Section 81(1) of the Labour Relations Act explains the reason for declaration of certain services or sectors as essential, being that the interruption of such services are likely to endanger life of a person or heath of the population or any part of the population.  Withdrawal of services by nurses would endanger the lives of all persons who require medical services in public medical institutions.

In Petition No. 70 of 2014 Okiya Omtatah Okoiti v The Attorney General & 5 Others Nduma J. held that -

"These provisions derogate from the core content of the right to strike provided under Article 41(2)(d) of the Constitution and the legislature should revisit the law with a view to remove the apparent conflict between the Constitutional provision and the statutory law.

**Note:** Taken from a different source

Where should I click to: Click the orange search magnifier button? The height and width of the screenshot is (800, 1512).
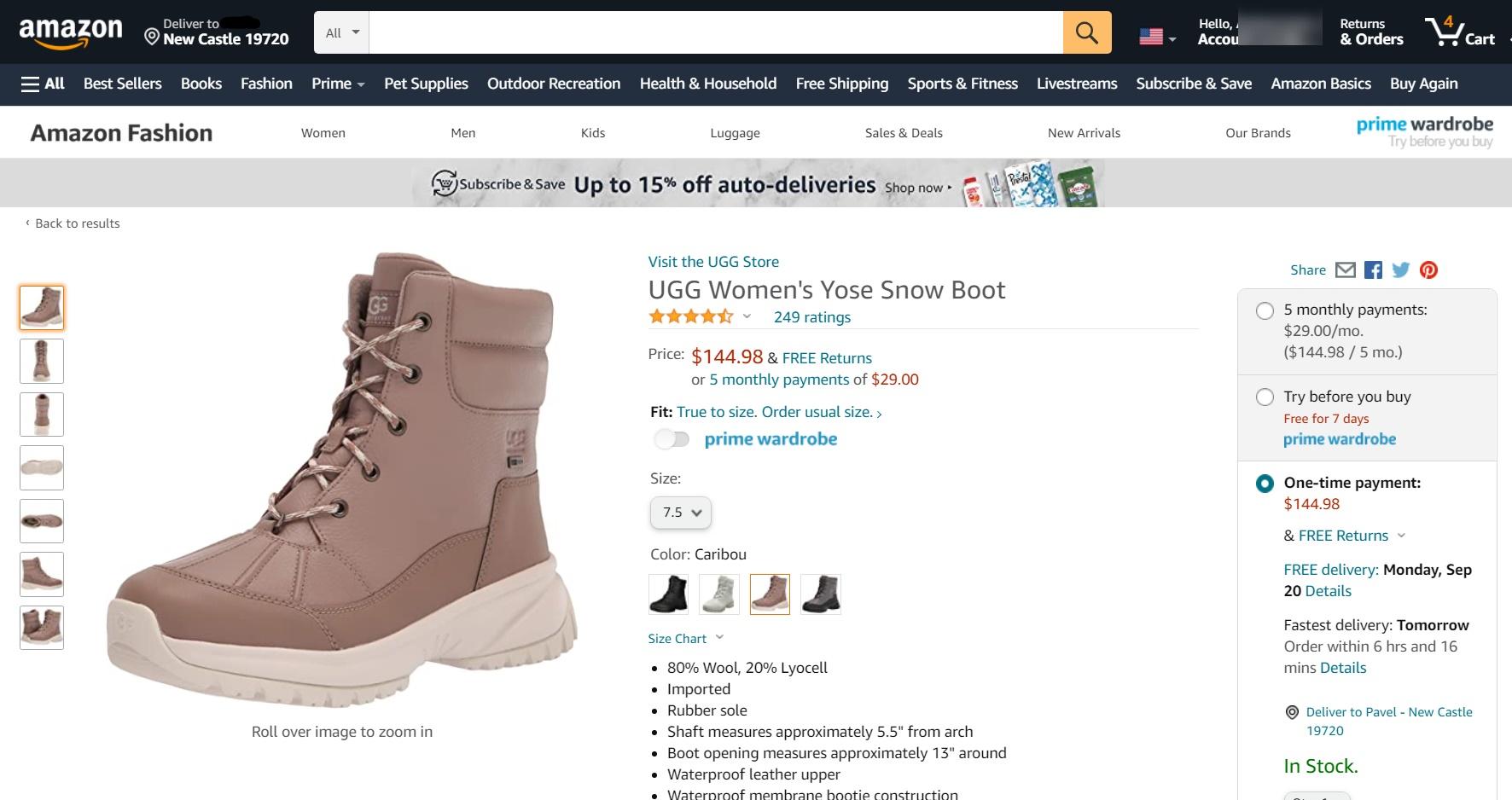point(1086,33)
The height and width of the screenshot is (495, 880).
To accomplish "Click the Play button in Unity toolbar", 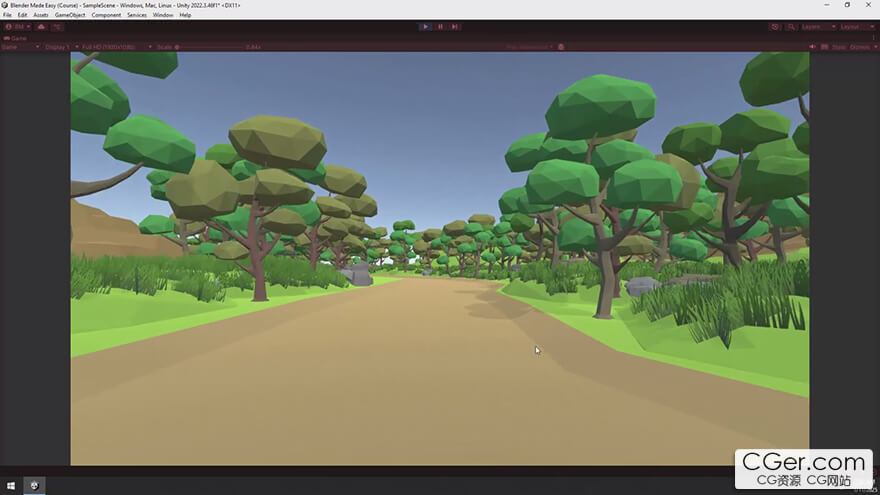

In view of the above, the court holds that employees in the essential service only need to conclude a collective bargaining agreement which provides an effective frame work for expedient dispute resolution where the employer delays conclusion of a collective bargaining agreement, otherwise, the Labour Relations Act, 2007, provides sufficient dispute resolution mechanisms which include, mandatory conciliation before the matter is escalated for adjudication in court.”

In Kenya Ferry Services Limited v Dock Workers Union (Ferry Branch [2015] eKLR, Rika J. stated as follows -

“46. The right to strike is a fundamental element in stable collective bargaining. Employees promote and protect their economic and social interest, and resolve labour disputes, through strike action. As is argued on the issue of wage determination however, the right to strike transcends the interests of the involved Employer and Employee. Strike action, particularly in essential services sectors, have ramifications for the Public and the National Economy. The right to strike is therefore balanced against the fundamental rights of others. It is argued that the right of non- strikers, that is to say Employees who may feel they should continue to work during the strike, must be protected. Similarly the fundamental right of the Public to essential services must be protected.”

Further, in Kisumu ELRC Petition No. 70 of 2014, Okiya Omtatah Okoiti v The Attorney General (supra),the right to strike under Article 41 is not absolute.  Section 81 of the Labour Relations Act which prohibits strikes in essential services is not in conflict with Article 41, as Section 81 of the Labour Relations Act meets the threshold under Article 24 of the Constitution for limitation of rights and fundamental freedoms and is therefore a reasonable limitation to the right to strike.

For the foregoing reasons, I make the following orders –

1. I declare the strike called by the Respondents by notice dated 28th September 2020 unlawful and such strike prohibited under Section 81 of the Labour Relations Act, therefore unprotected.

Each party shall bear its costs.

DATED, SIGNED AND DELIVERED AT NAIROBI ON THIS 28TH DAY OF MAY 2021

MAUREEN ONYANGO

JUDGE

ORDER

In view of the declaration of measures restricting court operations due to the COVID-19 pandemic and in light of the directions issued by His Lordship, the Chief Justice on 15th March 2020 and subsequent directions of 21st April 2020 that judgments and rulings shall be delivered through video conferencing or via email.  They have waived compliance with Order 21 Rule 1 of the Civil Procedure Rules, which requires that all judgments and rulings be pronounced in open court. In permitting this course, this court has been guided by Article 159(2)(d) of the Constitution which requires the court to eschew undue technicalities in delivering justice, the right of access to justice guaranteed to every person under Article 48 of the Constitution and the provisions of Section 1B of the Civil Procedure Act (Chapter 21 of the Laws of Kenya) which impose on this court the duty of the court, inter alia, to use suitable technology to enhance the overriding objective which is to facilitate just, expeditious, proportionate and affordable resolution of civil disputes.